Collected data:
··········
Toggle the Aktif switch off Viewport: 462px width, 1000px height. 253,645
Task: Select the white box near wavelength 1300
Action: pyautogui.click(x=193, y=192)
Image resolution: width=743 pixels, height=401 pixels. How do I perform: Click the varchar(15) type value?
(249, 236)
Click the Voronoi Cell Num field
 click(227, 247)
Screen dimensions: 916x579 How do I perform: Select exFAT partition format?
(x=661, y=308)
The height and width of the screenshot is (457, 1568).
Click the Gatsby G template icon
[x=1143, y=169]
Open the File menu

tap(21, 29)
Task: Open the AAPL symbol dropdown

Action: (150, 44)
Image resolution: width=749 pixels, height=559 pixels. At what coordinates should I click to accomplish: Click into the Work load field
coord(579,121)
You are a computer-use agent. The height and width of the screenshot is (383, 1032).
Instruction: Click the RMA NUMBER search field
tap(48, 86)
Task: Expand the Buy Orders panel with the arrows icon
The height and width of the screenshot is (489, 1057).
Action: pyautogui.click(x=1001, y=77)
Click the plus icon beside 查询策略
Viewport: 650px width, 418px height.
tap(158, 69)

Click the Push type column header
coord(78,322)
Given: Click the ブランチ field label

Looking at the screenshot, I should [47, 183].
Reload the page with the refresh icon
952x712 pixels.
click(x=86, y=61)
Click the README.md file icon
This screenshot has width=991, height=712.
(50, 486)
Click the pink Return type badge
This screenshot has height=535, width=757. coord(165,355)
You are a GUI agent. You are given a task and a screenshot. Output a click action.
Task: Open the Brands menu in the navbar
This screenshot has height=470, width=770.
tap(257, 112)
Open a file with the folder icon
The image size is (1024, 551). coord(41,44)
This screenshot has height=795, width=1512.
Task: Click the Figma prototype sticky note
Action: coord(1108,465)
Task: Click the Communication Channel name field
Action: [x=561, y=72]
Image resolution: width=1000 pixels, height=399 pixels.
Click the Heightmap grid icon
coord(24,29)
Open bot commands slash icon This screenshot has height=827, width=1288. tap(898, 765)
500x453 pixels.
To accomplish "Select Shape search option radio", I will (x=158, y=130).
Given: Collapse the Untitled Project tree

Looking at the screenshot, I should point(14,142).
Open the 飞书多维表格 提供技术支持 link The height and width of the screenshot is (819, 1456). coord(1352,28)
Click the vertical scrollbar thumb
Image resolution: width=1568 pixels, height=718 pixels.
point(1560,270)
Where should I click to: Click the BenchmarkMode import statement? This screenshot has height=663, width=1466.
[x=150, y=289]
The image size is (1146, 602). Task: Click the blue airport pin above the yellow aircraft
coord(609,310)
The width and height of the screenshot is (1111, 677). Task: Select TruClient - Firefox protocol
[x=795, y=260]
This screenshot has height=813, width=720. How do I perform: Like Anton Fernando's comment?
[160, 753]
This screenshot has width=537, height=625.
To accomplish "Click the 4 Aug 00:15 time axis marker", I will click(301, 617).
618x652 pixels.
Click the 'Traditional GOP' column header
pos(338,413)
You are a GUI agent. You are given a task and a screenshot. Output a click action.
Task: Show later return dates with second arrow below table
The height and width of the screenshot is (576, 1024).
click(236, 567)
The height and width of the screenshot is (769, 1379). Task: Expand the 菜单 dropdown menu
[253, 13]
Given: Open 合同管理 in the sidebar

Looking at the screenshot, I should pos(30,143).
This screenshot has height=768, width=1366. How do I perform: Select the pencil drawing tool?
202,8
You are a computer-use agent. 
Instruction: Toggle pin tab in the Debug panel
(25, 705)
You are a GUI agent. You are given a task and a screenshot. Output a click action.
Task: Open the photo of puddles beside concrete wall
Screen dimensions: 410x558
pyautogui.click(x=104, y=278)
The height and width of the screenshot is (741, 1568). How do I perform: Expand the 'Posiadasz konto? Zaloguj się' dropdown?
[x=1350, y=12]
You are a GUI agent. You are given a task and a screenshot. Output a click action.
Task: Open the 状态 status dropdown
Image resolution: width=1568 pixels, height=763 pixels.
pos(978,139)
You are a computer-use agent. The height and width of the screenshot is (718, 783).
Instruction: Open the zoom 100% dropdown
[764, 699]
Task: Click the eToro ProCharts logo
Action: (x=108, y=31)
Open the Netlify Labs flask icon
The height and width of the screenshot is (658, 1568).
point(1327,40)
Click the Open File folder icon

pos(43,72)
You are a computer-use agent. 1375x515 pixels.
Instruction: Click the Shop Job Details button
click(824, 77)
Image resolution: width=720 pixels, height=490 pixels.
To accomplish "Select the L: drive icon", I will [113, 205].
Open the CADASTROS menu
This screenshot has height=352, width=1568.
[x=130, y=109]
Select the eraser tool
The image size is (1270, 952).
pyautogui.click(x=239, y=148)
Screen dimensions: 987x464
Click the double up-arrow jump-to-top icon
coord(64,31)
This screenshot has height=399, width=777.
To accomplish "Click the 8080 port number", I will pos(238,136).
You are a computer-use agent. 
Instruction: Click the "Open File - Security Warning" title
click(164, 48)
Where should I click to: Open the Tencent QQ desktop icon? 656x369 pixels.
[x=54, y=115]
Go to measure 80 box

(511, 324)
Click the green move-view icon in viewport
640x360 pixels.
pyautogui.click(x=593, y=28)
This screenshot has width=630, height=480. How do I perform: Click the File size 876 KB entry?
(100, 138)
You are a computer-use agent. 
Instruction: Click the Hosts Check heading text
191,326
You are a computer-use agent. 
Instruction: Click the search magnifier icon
··········
_Task prompt_. Looking over the records, find each line with the word "beside" and copy it.

_Answer to the exercise_.
Click the plus icon beside 查询策略
Task: Open the photo of puddles beside concrete wall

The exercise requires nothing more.